リシェルが選んだ装飾店はやはり服飾店と同じ感じの店だった。店内は落ち着いた雰囲気になっており。ガラスケースには、小さな宝石をあつらった銀細工や指輪などが展示されていた。
「このお店は、値段はそこそこでも、わたくしの好きな細工のお店ですわ。お二人に合うと良いのですが」
リシェルもそこ迄王都の店に詳しくはない。服飾店もそうだがリシェル個人が気に入っている店を紹介しているが、二人は王都の買い物は初めてなので、これから店を回って気にいった所を見つけていけばいいだろうと思っていた。
「わあ、細かいし綺麗だね。銀みたいだけどこんな風になる物なんだね」
「うんうん。こういう装飾品って村では村長のお母さんがお祭りの時にしてたのを見た気がするよ」
「本当に、わたくしの領から中立地帯を北に抜けた所は何もないのですね」
「ん、改めて地図を見ると、殆ど魔の領域に取り囲まれているもの、交通も便も悪よね」
「南に行くにも西に行くにも、中立地帯があるのでしたわね」
「北と東は魔獣の領域だしね」
ニャマの住んで居た村を含む一帯を治める貴族は居ない。トアル王家直轄地だった。
理由としては、十数年前にこの一帯を支配していた魔の宝珠を生命の宝珠に浄化した召喚勇者は、この地をトアル王家に返上した。
普通ならば、領地を持っていない貴族に返上された領地を与えるのだが、完全に飛び地になっていて何が在るのか不明な領地を欲しがる貴族は皆無だった。
ゆえに王家はこの地を直轄地として代官を置き、入植者を募集したのだ。ニャマの両親は冒険者引退を考えていた時にその募集を見て参加したのだった。
今年の様な事が起きなければ、自給自足が出来る平和なド田舎という風景が広がっている。

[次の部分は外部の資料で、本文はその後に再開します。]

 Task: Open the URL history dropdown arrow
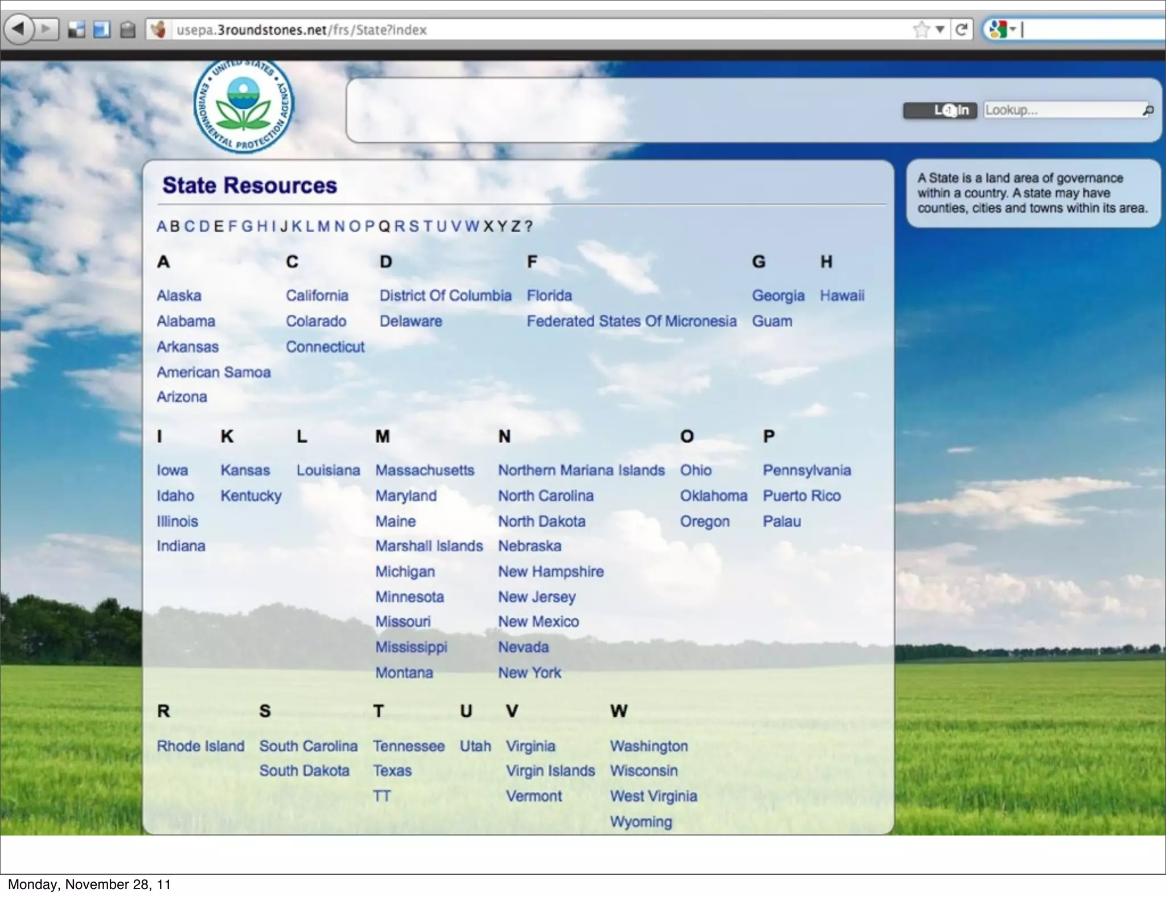(940, 30)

「そういうことは置いておきまして、装飾品を見ていきますわ」
「どんな感じの物がいいのかな」
「そうですわね…… イヤリングはニャマには無理ですわね」
「あはは、二人の様な耳無いものね。この猫耳に合うものなら良いかも知れないけど」
ニャマは見本のイヤリングを見ている。サリーナはその脇でそれを見ているが、形からどうやって耳に付けるのか分からなかった。
「イヤリングってどうやって着けるか分からないよ」
「それならサリーナさんは、付け方を覚得るためにもイヤリングにしてみては如何かしら?」
「う~ん。折角だしイヤリングにしてみるよ。ならニャマは髪留めとかどうかな? それなら耳の位置に付けられると思うよ」
「そうだね、ペンダントやブローチよりもそっちの方が良いかな」
「値段見ていると、そっちは高いしね」
「じゃあ、イヤリングと髪染めで探して似ようね」
「うん」
色々な装飾品を見て一時間程、それぞれ欲しいものが見つかった様だ。
「わたしはこれだよ、銀細工に小さな宝石がはめ込まれた髪留め!」
ニャマが選んだのは、銀細工で花をあしらった髪留めで花の細工の中央に小さなトパーズが光っている物だ。
「ニャマの髪と一緒のローズクオーツのイヤリングにしたよ。綺麗なピンク色で可愛いの」
「あら、考えることは一緒なのですわね。わたくしもローズクオーツとトパーズのイヤリングにしましたのですわ」
二人のイヤリングも銀細工に小さな宝石が埋め込まれた物だった。
宝石が小さいためそれ程の値段ではないが、彼女達の今までの生活からしてみれば十分に贅沢品と言える。
嬉しそうに、自分たちの買った装飾品を見せ合っている二人を見て、リシェルは連れてきてよかったと思ったのであった。
三人が装飾店を出る頃には昼過ぎごろになっていた。
「お腹もすいてきましたしわ。なので、そろそろ軽食でもどうでしょうか?」
「もう昼過ぎだもん、お腹減るよね」
「では、何処に行きます?」
リシェルが喫茶店に効果と提案する前に、サリーナが
「私、食べ歩きと言うものをしてみたい」
「きっちゃ…… 食べ歩きですか? 屋台を回るのです?」
「そうそう、ああいうのって楽しそうだよ」
「そうですわね。わたくしは、屋台周りは行ったことはありませんわね」
「なら、一緒に行こうよ」
「う~ん。ニャマはどう思われますか?」
「わたし? わたしは、屋台でも良いよ」
「そうですか。なら、今日は屋台巡りを致しますわ。わたくしも初めてなので何だか楽しくなってきましたわ」
「じゃあ、屋台通りへ行きましょう!」
「「おー」」
サリーナが音頭を取り二人が相槌を打ってから、三人は屋台通りへと足を運んだ。